I keep wondering when the women will reclaim their power and exercise it. Ladies, I hope you understand that your most basic instincts are needed in the world right now. If we consider the family unit as a microcosm, of the Nation, and the government and business community as representative of the parents whose purpose it is to raise the children, we can consider how flawed our priority list has become. What do you have to do with a newborn? Provide it with love, touch, food and water, clothing, shelter, healthcare, and education. Without all of these things, the newborn would be at risk for physical death.
Why, then, do we accept at face value that these things are commodities for sale to only those who can afford them? There are more than enough resources to make sure that *everyone* is fed and has a warm, dry place to sleep at night. Yet we continue to allow the business community and government to tell us that this cannot be done. We continue to fight the poisonous rhetoric which insists that to nationalize healthcare would not be feasable financially.
I say to you; we simply must ensure that we begin to provide the basic necessities of life to everyone. I would venture to say that our allowance of the inequality of wealth in this country, when so many resources exist that could feed and house everyone, is not only criminal, but also the lowest branch of immorality.
We are consuming ourselves.
The question of "who" consumes us and/or our energy, if we are at the top of the food chain, means that the answer is ourselves. All of our systems arose as we crawled out of hunter/gatherer societies into agricultural societies. Jobs got created in order to give people more time and equipment to grow food. When that spilled over into technology where we could travel to see each other long-distance and communicate with each other long distance, we took the next step where we began to work just for the sake of the gadgets and advancements, gathering in cities to do this amazing work.

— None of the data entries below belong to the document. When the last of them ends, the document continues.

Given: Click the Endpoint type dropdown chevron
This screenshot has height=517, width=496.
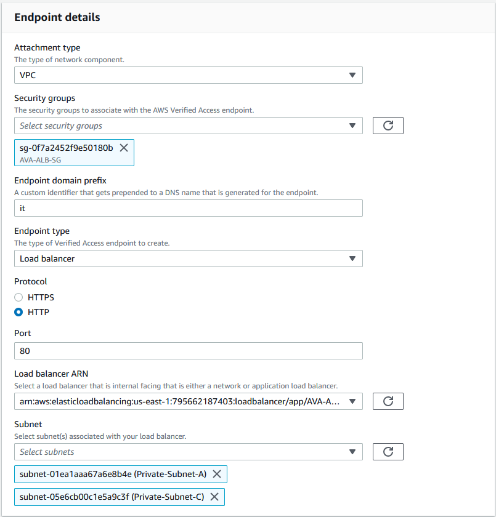Looking at the screenshot, I should point(352,259).
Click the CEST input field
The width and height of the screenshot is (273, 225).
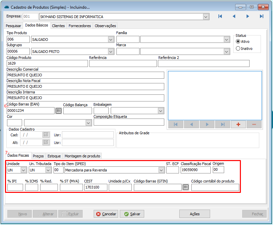tap(96, 188)
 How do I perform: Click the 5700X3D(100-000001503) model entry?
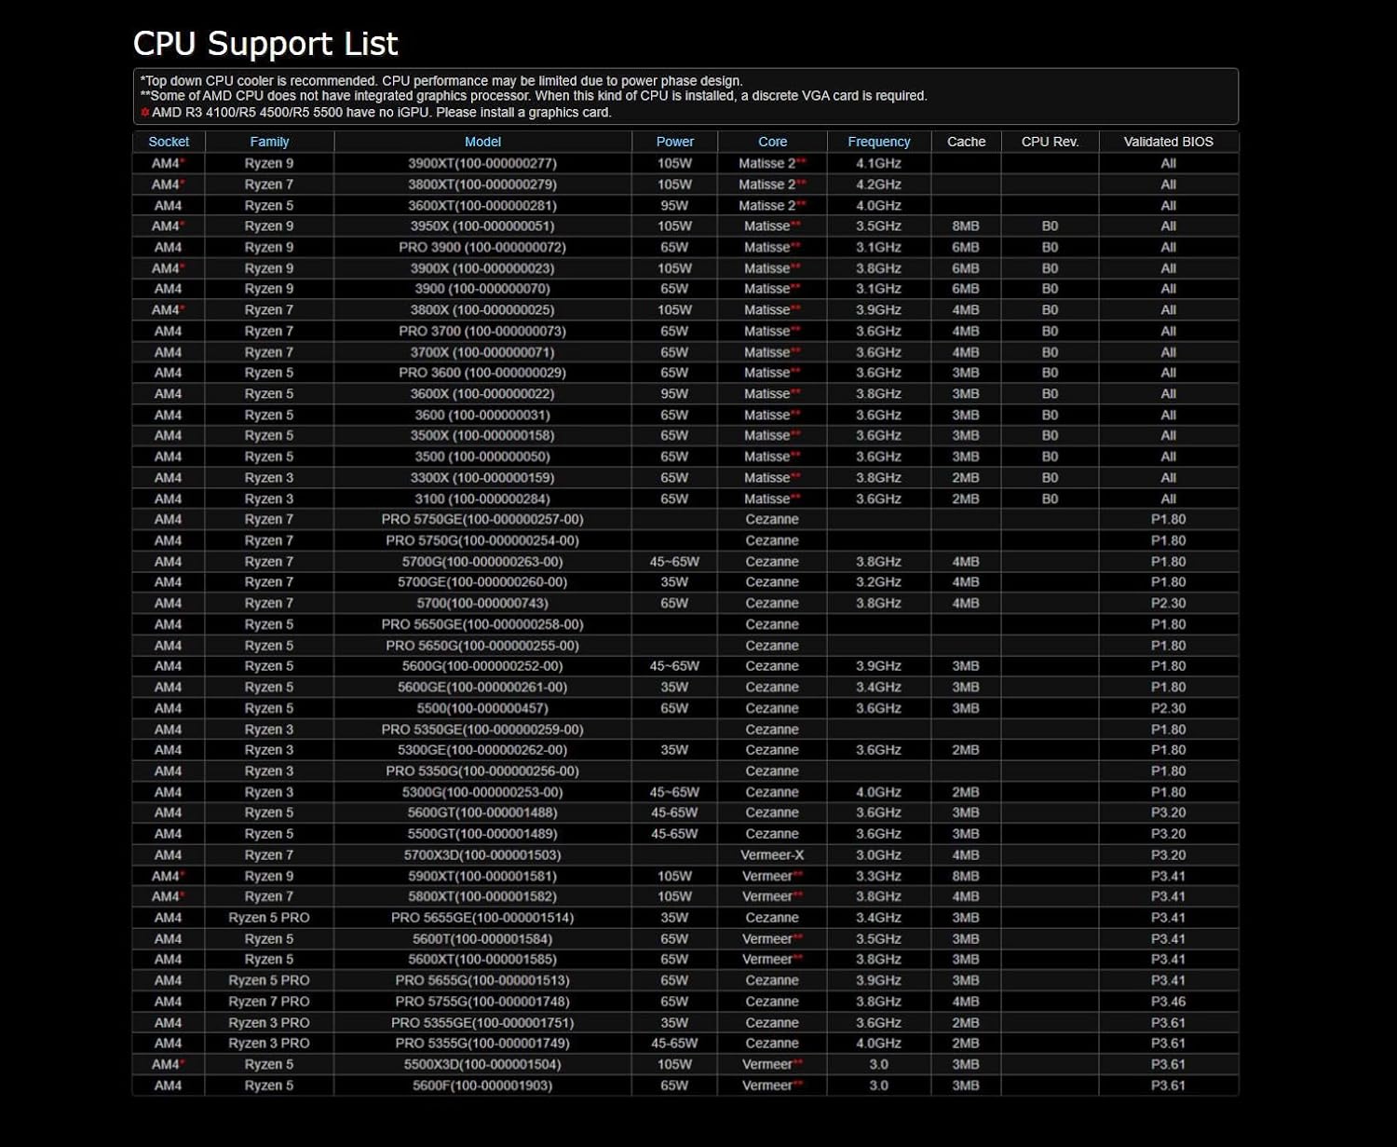tap(482, 855)
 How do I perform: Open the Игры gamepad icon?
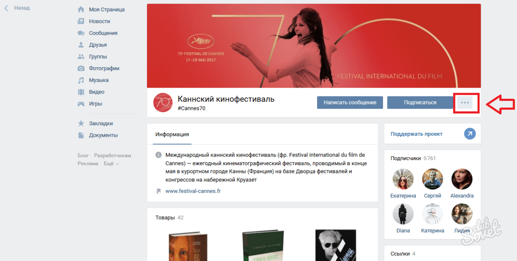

The problem is that we did not stay on course. We did not ensure that everyone gets fed. The constant "rat race" feeling of hunger and exhaustion comes from our refusal to ensure that everyone is fed. Our weakest links are those having to fight or forrage for survival. Can't you feel it? Can't you feel the fear and desperation of the hungry in your everyday life? Don't you think that a level of anxiety, both personal and societal, could be completely removed from human existence, simply by ensuring that everyone got fed?
It is my belief that communities and nations that create societies in which all human needs come first are going to be the ones that survive. We are not included in that list of communities and nations at this time, but we could be. What say you?